Cassie was surprised that it was a girl…a girl that she’d seen through the window from Jack’s living room. “Who are you?”
“Faith, and you?”
“You’re the one following me. You don’t know my name?”
“Okay, so you’re Cassandra Fraiser.”
“Why are you following me?”
Faith shrugged. “I just want to talk to you.” She wandered over toward a headstone, and hopped up onto it. She sat there looking at Cassie for a moment before she pulled a pack of cigarettes out of a pocket, and took one out. She used a lighter from another pocket to light it. She held the pack out toward Cassie. “You smoke?”
Cassie shook her head. “What do you want to talk about?”
Faith blew out a cloud of smoke. “The changes you’ve been feeling over the last couple of months.”
“What changes?”
Faith grinned at her. “Oh, you know: you’re stronger, faster, you’ve got this weird compulsion to wander through cemeteries after dark.”
“What do you want to know about it?”
“I’m not here to ask you about it,” said Faith. “I’m here to tell you what’s happened to you.”
“You know?”
“Of course. You’re one of us now.”
“One of who?”
“A Slayer.”
“A what?”
“A Slayer. Like me. Like a hundred or more other girls scattered around the world.”
“So what’s a Slayer?”
“This really works better when some guy with a stuffy English accent says it,” said Faith, “but here goes: ‘The world is older than you know, and contrary to popular myth, it didn’t start out as a paradise. Demons ruled the Earth, but in time they lost their purchase on this world, and the way was made for mortal creatures, for man. But some vestiges of the old ones remained, certain magics, certain creatures, and vampires.’”
“Vampires?” asked Cassie.
“Yep, vampires. It sounds silly, I know, but they’re real.”
“Are you sure you shouldn’t be taking some medication?”
Faith sighed. “It’s too bad that Colorado Springs seems to be dead, as far as the undead are concerned. This was the point where my first Watcher tossed me a stake, just as a vamp came up out of the ground in front of me.”
“Watcher?”
“Those stuffy English guys I mentioned earlier. Most of them got blown up, back before Christmas.”
“Blown up?”
“Yeah, there was this thing, called the First Evil. It had a guy working for it who appreciated the destructive power of C4. Most demons are stuck in the middle ages when it comes to weapons…the ones that don’t just use teeth and claws. Of course part of that’s because they tend to be pretty immune to things like bullets.”
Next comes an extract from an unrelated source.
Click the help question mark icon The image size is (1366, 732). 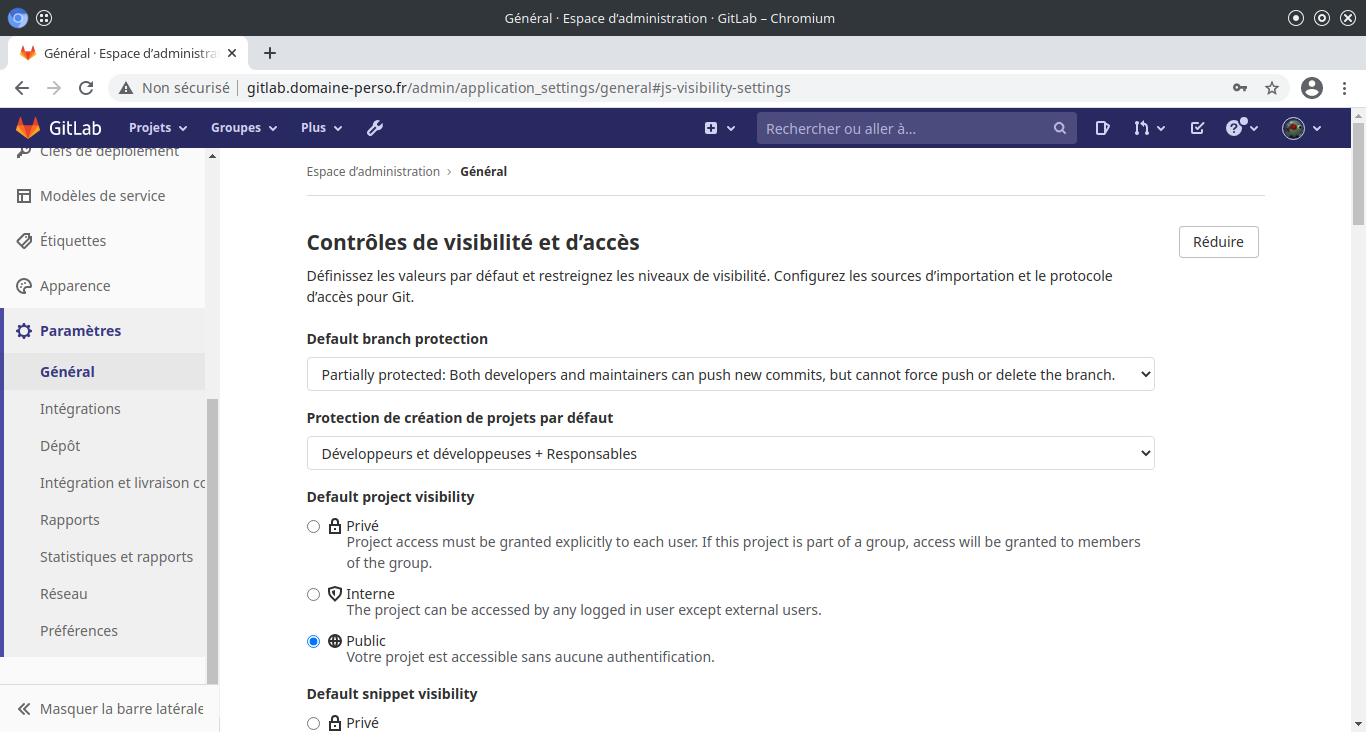tap(1241, 128)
“Okay, let’s suppose for a moment that you aren’t on drugs, or you shouldn’t be taking medication. How do I figure into this?”
“Okay, stuffy English voice again: ‘For as long as there’s been demons, there has been the Slayer. One girl in all the world—’”
“I thought you said there were a hundred of us.”
“Yeah, now there are. Before a couple of months ago, there were only two.”
“Still more than one.”
“Yeah…that happened about six years ago, instead of a Chosen One, there was a Chosen Two.”
“Chosen Two?”
“Let me finish. Where was I? Oh yeah: ‘One girl in all the world, a Chosen One. One girl with the strength and skill to hunt the demons, to stop the spread of their evil. She is the Slayer.’”
“So now I’m one of these Slayers.”
“Yep.”
“This is nuts.”
“I know.”
“So, how did I wind up a Slayer. Who chose me?”
“We don’t know.” Faith shrugged. “The Powers that Screw Us, random chance, something else…all we know is that this time, you heard the call, and you chose to answer ‘yes.’ That’s something that none of the Slayers before you ever had a vote on.”
“Heard the call?” asked Cassie.
“Yeah,” said Faith. “Are you ready to be strong?”